Liberty Pays Price for Rising South African Debt CostsBy
Corrects details about yield spread in second paragraph
Spreads over government securities may have peaked, Blood says
Liberty Group Ltd. paid more than ever this month to sell fixed-rate debt as South African borrowing costs increase because of higher political risk and an economy headed for its slowest expansion since the 2009 recession.
Liberty Group issued 400 million rand ($29 million) of unsecured bonds due October 2022 at a coupon of 10.2 percent, more than 1 percentage point higher than seven-year securities that the Johannesburg-based insurer sold in 2013, according to data compiled by Bloomberg. The spread of Liberty Group’s 1 billion-rand notes maturing in August 2020 over government debt maturing in January of that year was 227 basis points on Sept. 30 and narrowed to 218 basis points on Oct. 3, the lowest level since December.
South African President Jacob Zuma’s administration is struggling to reignite growth, which the country’s central bank expects to be 0.4 percent this year. S&P Global Ratings has urged the government to quell investor uncertainty and end political interference that’s weakening state institutions and threatening the country’s investment-grade status. Volatile equity markets, the highest interest rates in six years and consumers battling unemployment, as well as rising expenses, have all contributed to declining profit at the nation’s largest insurers.
“The company paying more for its debt than historically is more an indication of spreads widening generally for credit and not Liberty specific issues,” said Bronwyn Blood, who helps manage fixed-income debt at RMI Specialist Managers in Cape Town. “We do not see spreads widening further, however, and believe that for insurers they have reached their widest levels.”
Liberty Group, a unit of Liberty Holdings Ltd., also raised 600 million rand in floating-rate notes in October that were issued at the three-month Johannesburg Interbank Agreed Rate, plus 228 basis points. In December 2014, Liberty Group paid Jibar plus 250 basis points for a seven-year, 500 million rand bond. Jibar rose to 7.37 percent on June 27, the highest since August 2009.
The increased cost of selling debt is a “function of where interest rates are,” Casper Troskie, Liberty Holdings’s financial director, said by phone. South Africa’s central bank has raised interest rates four times since July 2015. “We’ve seen rates tick up. Long-term interest rates do reflect some of the risk seen in the economy.”
Reports in August that South African Finance Minister South African Pravin Gordhan is being probed by police led to a slump in the rand and bonds. To date no charges have been brought against Gordhan with opposition parties saying the investigation is an effort by Zuma to install a more pliant National Treasury chief.
Futuregrowth Asset Management, Africa’s biggest specialist fixed-income money manager, said last month that it will stop lending to state-owned companies because of concerns around how they are being run. It since resumed lending to the Land and Agricultural Development Bank of South Africa.

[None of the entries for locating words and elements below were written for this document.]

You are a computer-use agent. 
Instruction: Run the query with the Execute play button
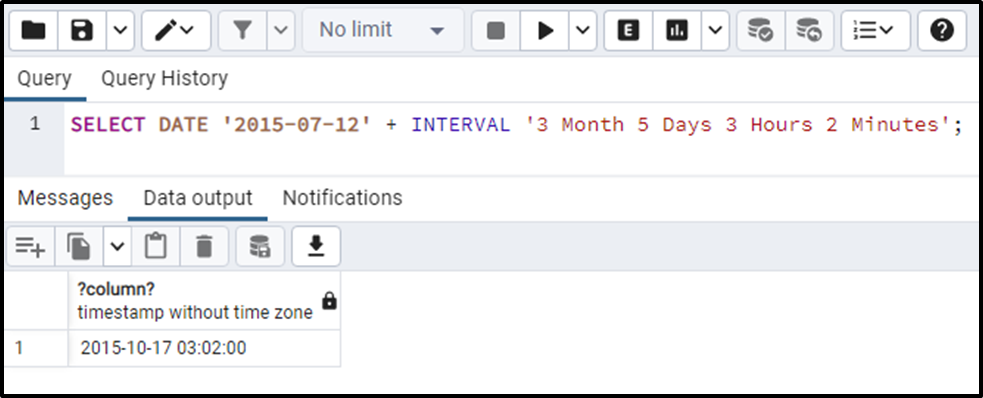coord(545,30)
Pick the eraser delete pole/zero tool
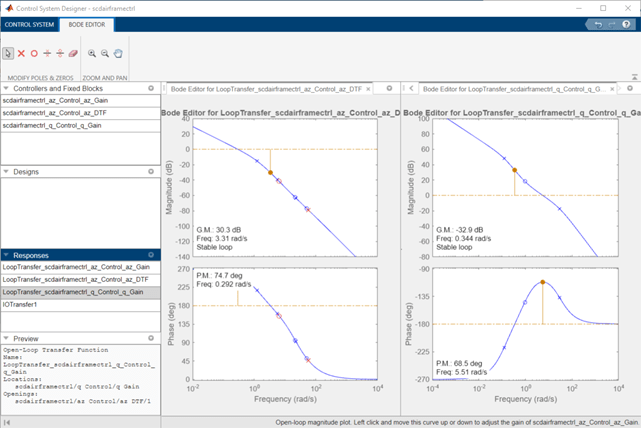The height and width of the screenshot is (428, 641). [x=73, y=53]
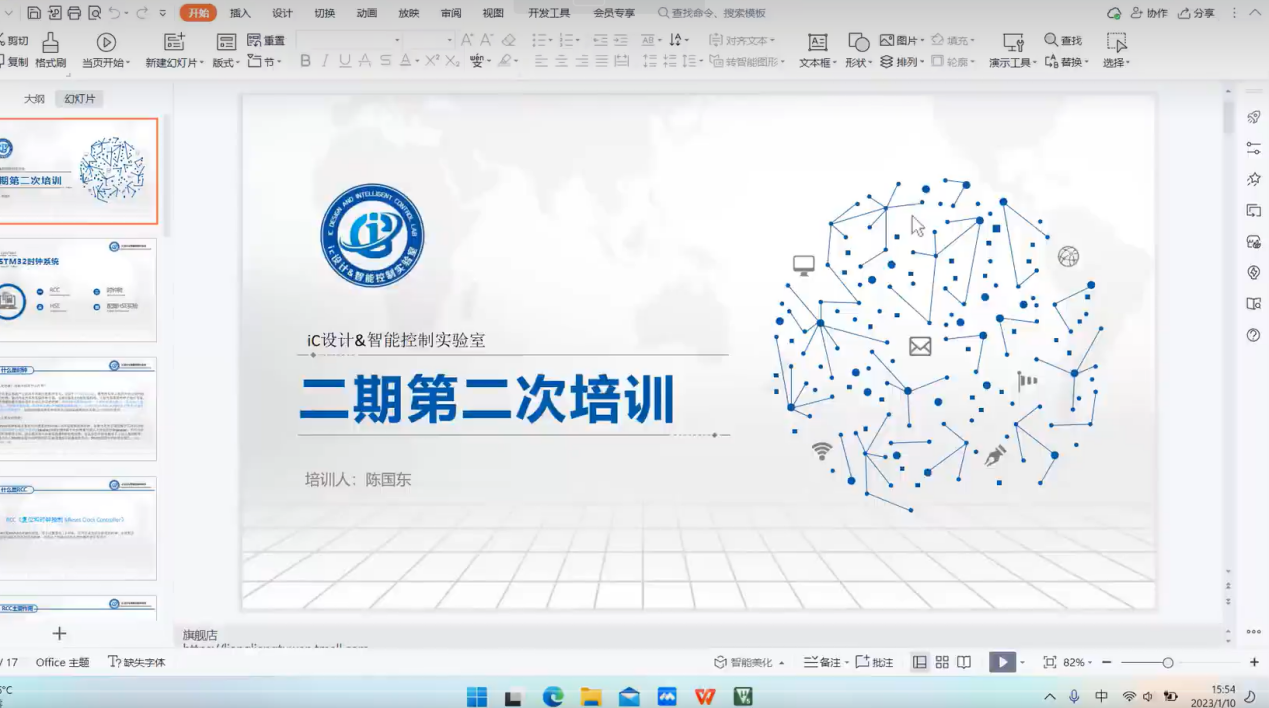Click the 协作 collaborate button
Screen dimensions: 1269x708
(1149, 13)
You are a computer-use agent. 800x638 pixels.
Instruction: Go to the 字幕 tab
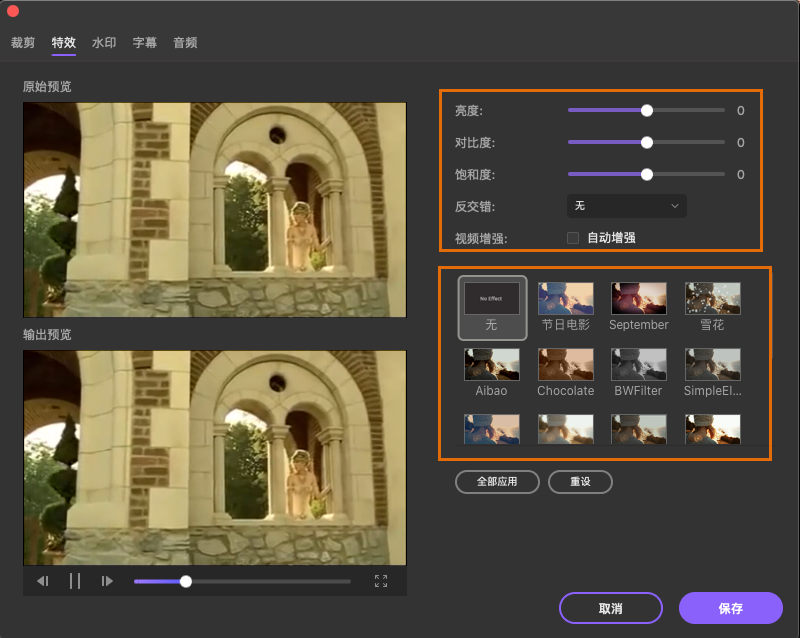point(145,43)
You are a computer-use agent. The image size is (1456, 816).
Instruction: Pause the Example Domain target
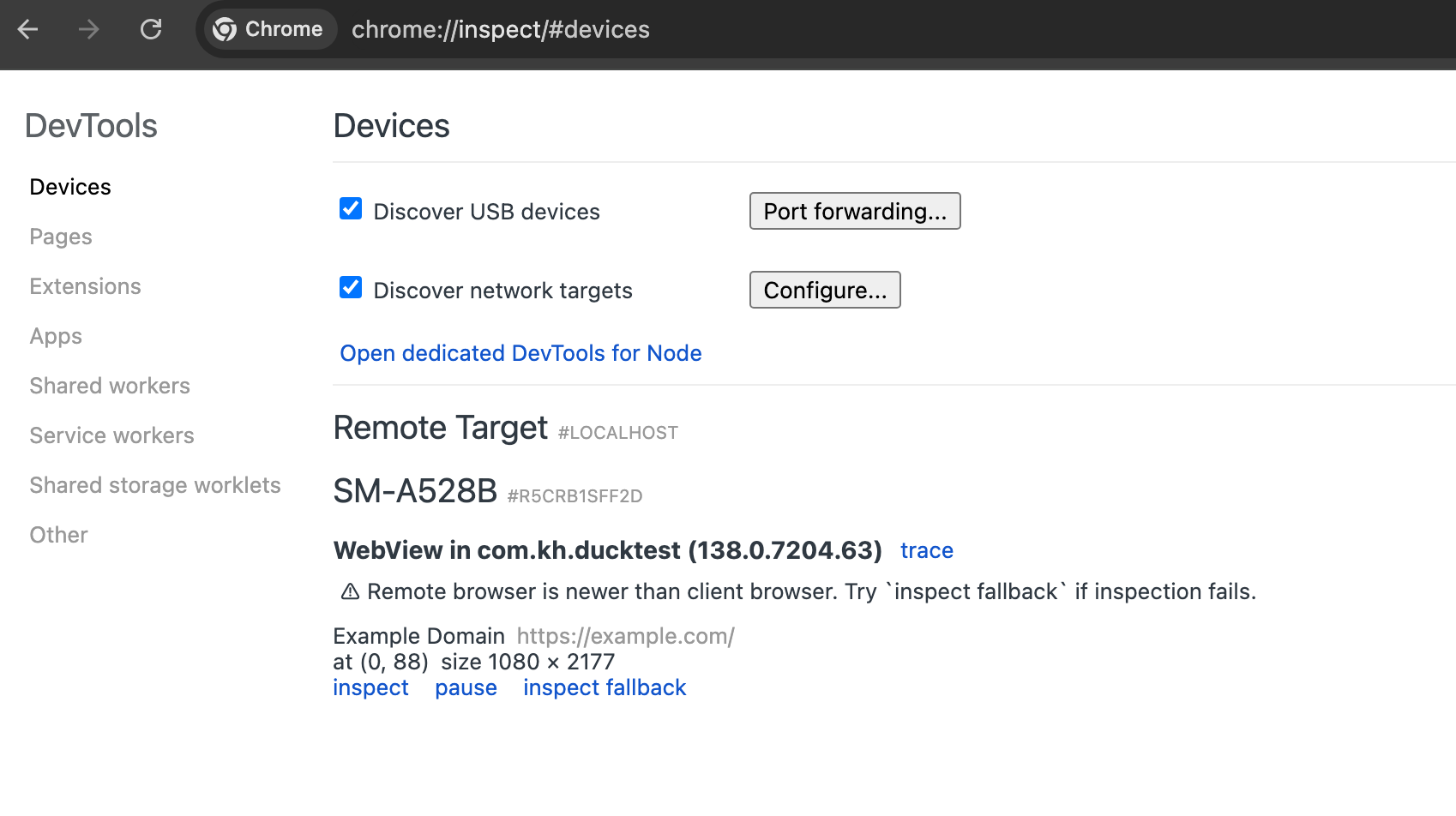tap(466, 687)
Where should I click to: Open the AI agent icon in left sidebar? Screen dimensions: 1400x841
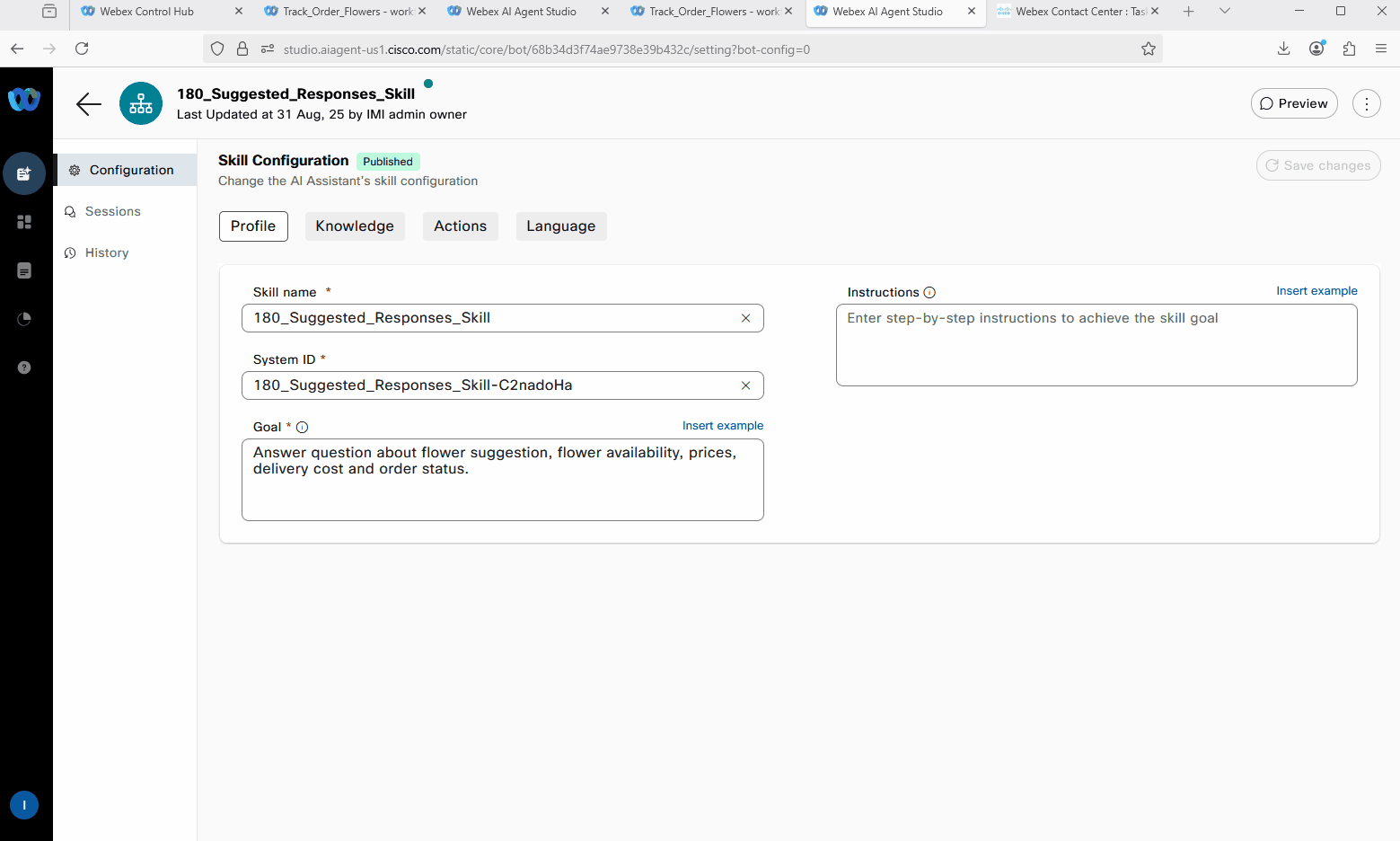point(24,173)
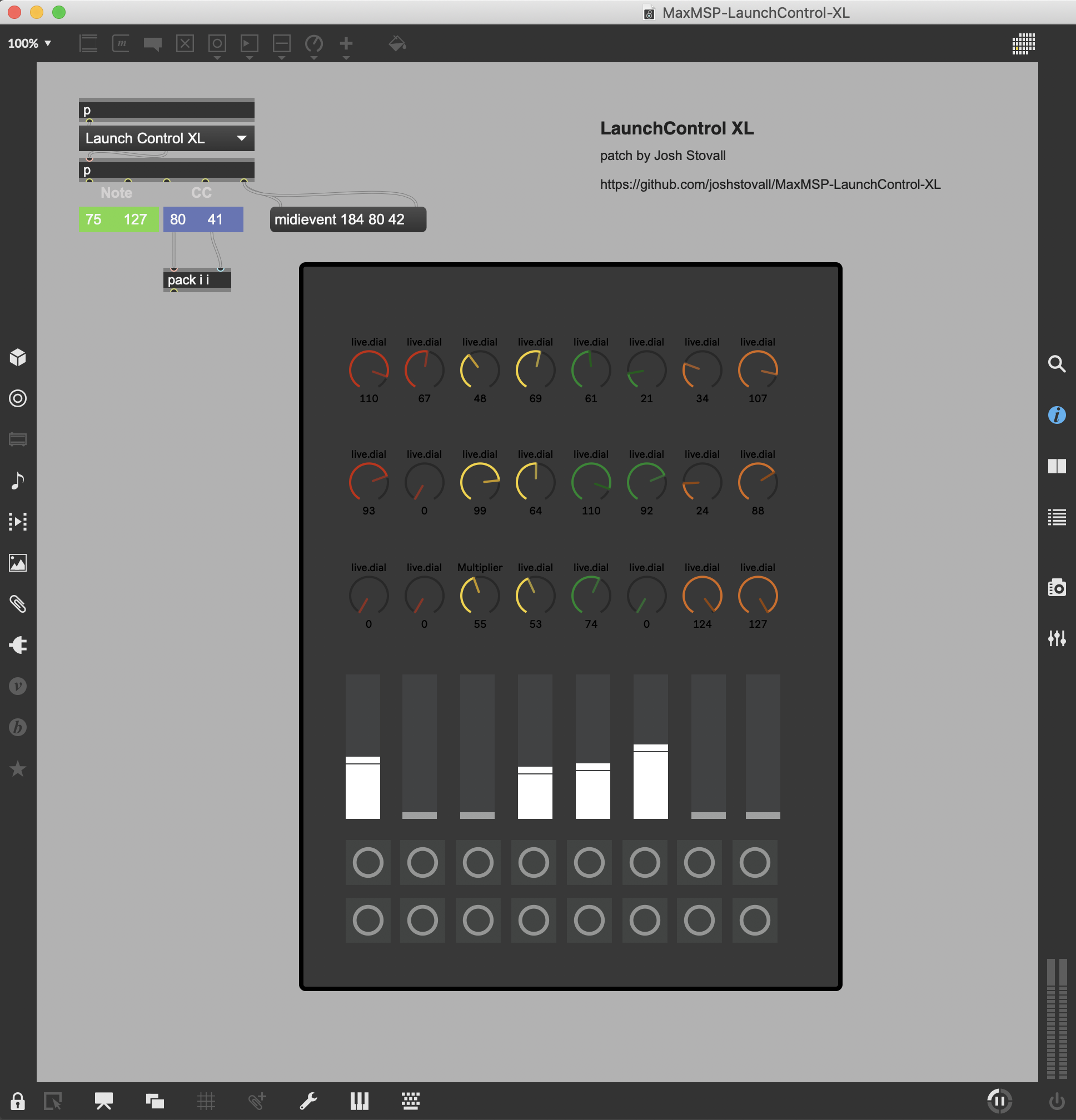The height and width of the screenshot is (1120, 1076).
Task: Click the midievent 184 80 42 message box
Action: click(347, 219)
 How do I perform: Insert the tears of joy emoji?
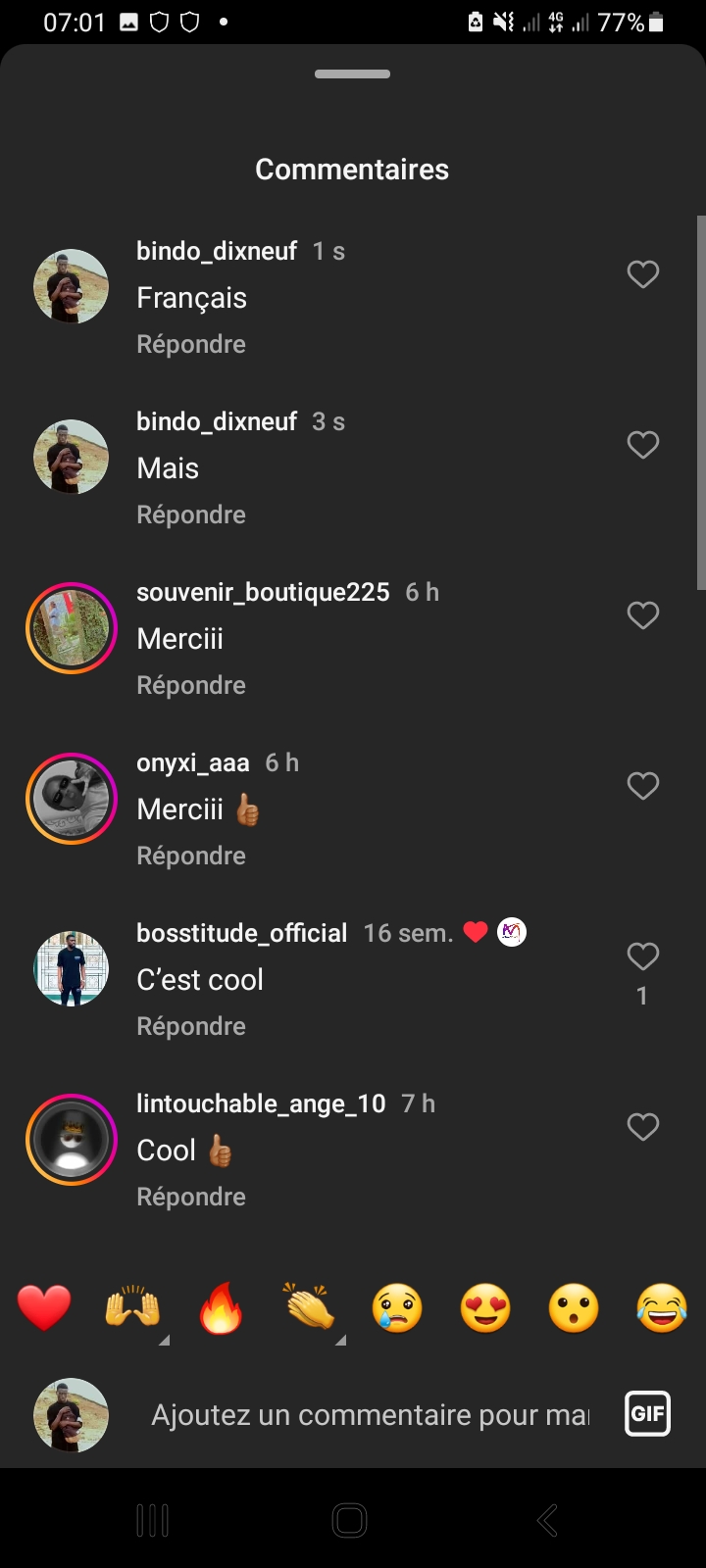[x=662, y=1308]
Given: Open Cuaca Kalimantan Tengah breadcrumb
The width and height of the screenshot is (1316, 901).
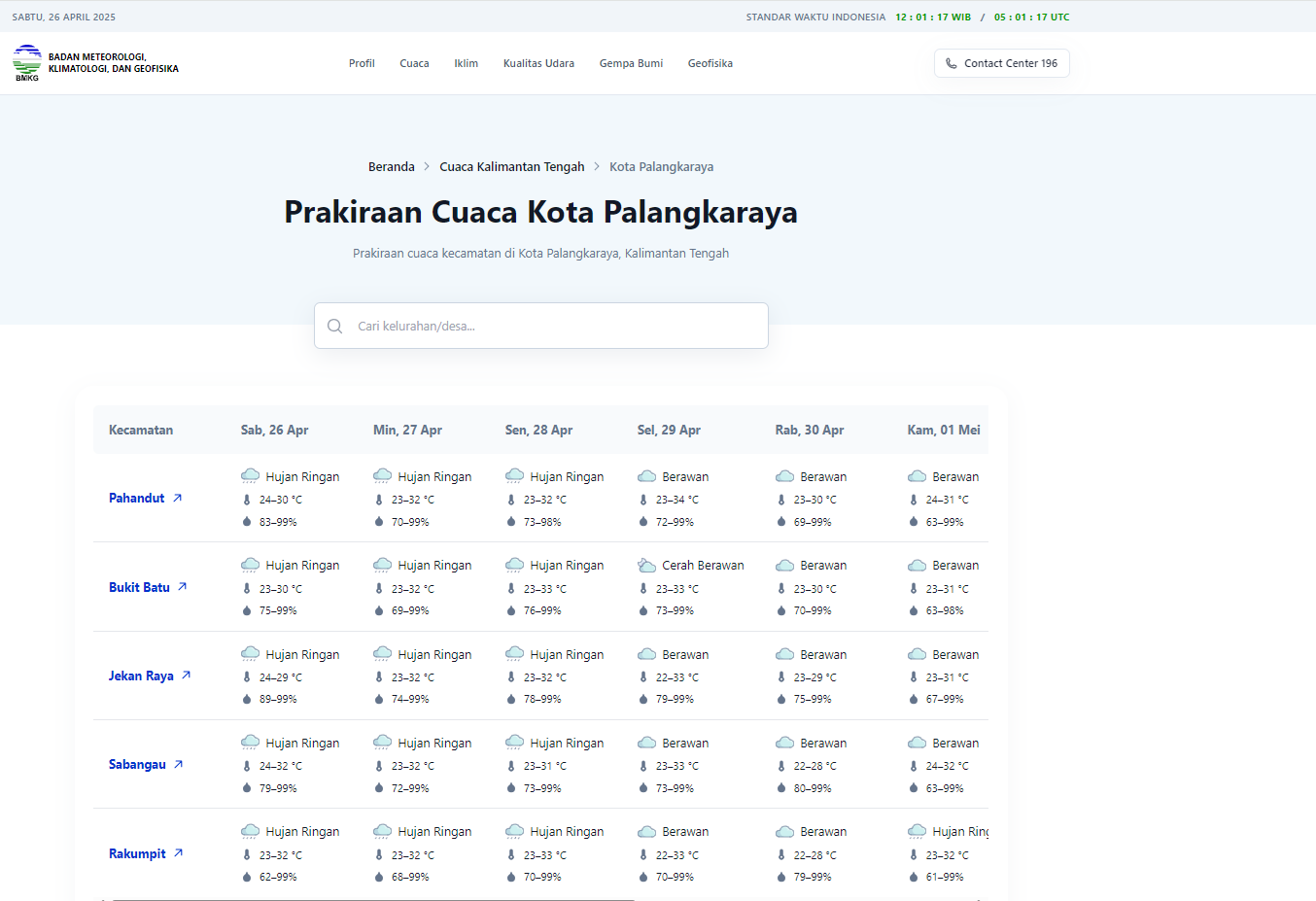Looking at the screenshot, I should [x=511, y=167].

Liberty Holdings’s net income declined 8 percent in the six months of 2016 as sales fell below its expectations. The holding company’s capital adequacy cover dropped to 2.95 times the regulatory minimum in the period, compared with the 2.9 times cover reported last month by MMI Holdings Ltd., South Africa’s fifth-biggest insurer by market value.
Liberty Group, the country’s sixth-largest insurer, issued bonds because it is cheaper than selling equity to help fund the working capital of its insurance business, Troskie said on Oct. 3, adding that demand for the securities outstripped supply. The cost of selling bonds for the insurance business is tax deductible, leaving the effective rate on the securities at just over 7 percent, he said.
The sale will put the company’s debt-to-equity ratio at 16 percent to 17 percent, within its 15 percent to 20 percent target, he said. Liberty Group has a 1 billion rand bond maturing next August, with another 1 billion rand due in April 2018. The company hasn’t yet decided what it will do when the 2017 bond comes due, Troskie said, adding that any plans for new sales will depend on market conditions at the time.
“Bank spreads have widened significantly,” Blood said. “Insurance spreads have been widening, but are now starting to narrow again. State-owned enterprises have also been on a widening trend and there is potential for more widening as that sector comes under scrutiny from the rating agencies.”
Investor appetite is still strong for issuers with top credit ratings, according to Blood.
“There is a general lack of supply of corporate paper due to the subdued economy,” she said. Liberty Group, with a zaAAA rating from S&P, the highest national-scale investment-grade rating, “is a high quality issuer.”